Marseille, France – Members of the International Union for Conservation of Nature (IUCN) have approved motion 129, a call-to-action titled “Avoid the point of no return in the Amazon by protecting 80% by 2025.” The motion – which was approved after several debates – was proposed by the Coordinator of Indigenous Organizations of the Amazon Basin (COICA) and various civil organizations. This coalition calls for a global pact to protect the world’s largest tropical forest, which is on the verge of reaching a point of no return.

“Motion 129 broadens the conversation about the planetary crisis and the decisions that will change our lives in the near future,” said José Gregorio Díaz Mirabal, General Coordinator of COICA and leader of the delegation present in Marseille for the 2020 IUCN World Conservation Congress. “We require urgent measures that respond to the specificity and diversity of ecosystems and those who inhabit them, otherwise, the inertia of global politics reflected in national policies leads us to an apocalyptic scenario. Indigenous Peoples have come to defend our home and, in doing so, defend the planet. This motion is a first step.”

The agreed upon date to meet global conservation goals is the year 2030. Currently, 17 percent of the Amazon has suffered deforestation and an additional 17 percent of its rainforests have been degraded.

Scientists have concluded that if 20-25 percent of the Amazon is destroyed, Earth’s largest tropical ecosystem would reach a point of no return, unleashing disastrous effects for climate and weather patterns regionally and globally. Given the urgency, immediate action is needed in this region; hence the proposal for protecting 80 percent of the Amazon by 2025. Science warns that in as little as nine years, the Amazon as we know it may cease to exist.

The approval of motion 129 appeals to the Durban Accord, an IUCN instrument that was approved in 2003, which paves the way for a new paradigm in the management and administration of protected areas by Indigenous Peoples and local communities.

This governance model is being defended as both an existing mechanism to recognize those who inhabit these territories, and an immediate solution to mitigate climate change.

“Currently, protected areas are constrained by government budgets while indigenous territories, whose governance has conserved the Amazon basin for centuries, have not been recognized in national or international budgets,” said Carmen Josse, from the Amazon Geo-Referenced Socio-Environmental Information Network (RAISG), a Pan-Amazonian network of experts who offer scientific data that describe the imminent “tipping point” that threatens the Amazon, and suggest strategies for its protection.

Why is the approval of motion 129 so significant?

This urgent motion arises from the need to think about global objectives from the context of specific geographic areas.
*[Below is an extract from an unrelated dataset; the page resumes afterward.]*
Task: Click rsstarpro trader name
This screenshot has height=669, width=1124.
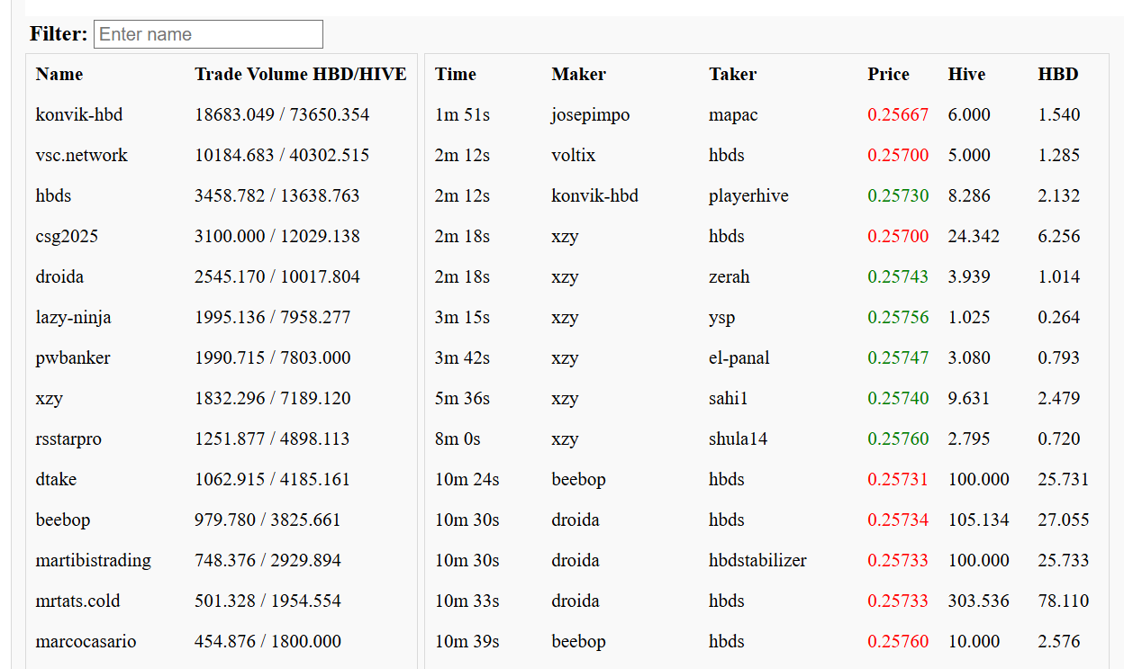Action: [68, 439]
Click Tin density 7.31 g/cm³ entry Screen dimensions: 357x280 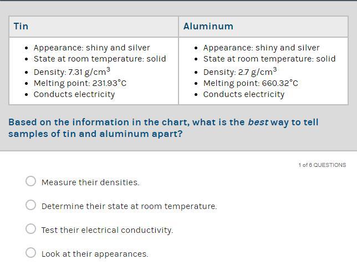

These are some of its key takeaways:

  1. CALLS ON the Director General and Members of IUCN to support the area-based conservation targets, in order to protect and conserve at least 80% of the Amazon by 2025, as a measure to ensure ecosystem integrity, halt deforestation and land-use change, and prevent the point of no return being reached;
  2. URGES State and the government agency Members of IUCN to ensure the full implementation of the Durban Accord adopted by IUCN in 2003, which allows Indigenous Peoples and local communities to govern and administer new protected areas;
  3. CALLS ON State and government agency Members of IUCN in the Amazon to fully recognize and demarcate all the ancestral land and territories belonging to Indigenous Peoples and local communities, recognizing their local governance authorities by 2025;
  4. ENCOURAGES State and government agency Members of IUCN in the Amazon to promote efforts to restore at least half of the degraded forest areas in the Amazon Basin by 2025;
  5. DEMANDS that State and government agency members of IUCN enact moratoria on industrial activities that are carried out in primary forests; and
  6. ENCOURAGES funding agencies to increase support for protected areas and climate projects designed to maintain or restore ecosystem integrity.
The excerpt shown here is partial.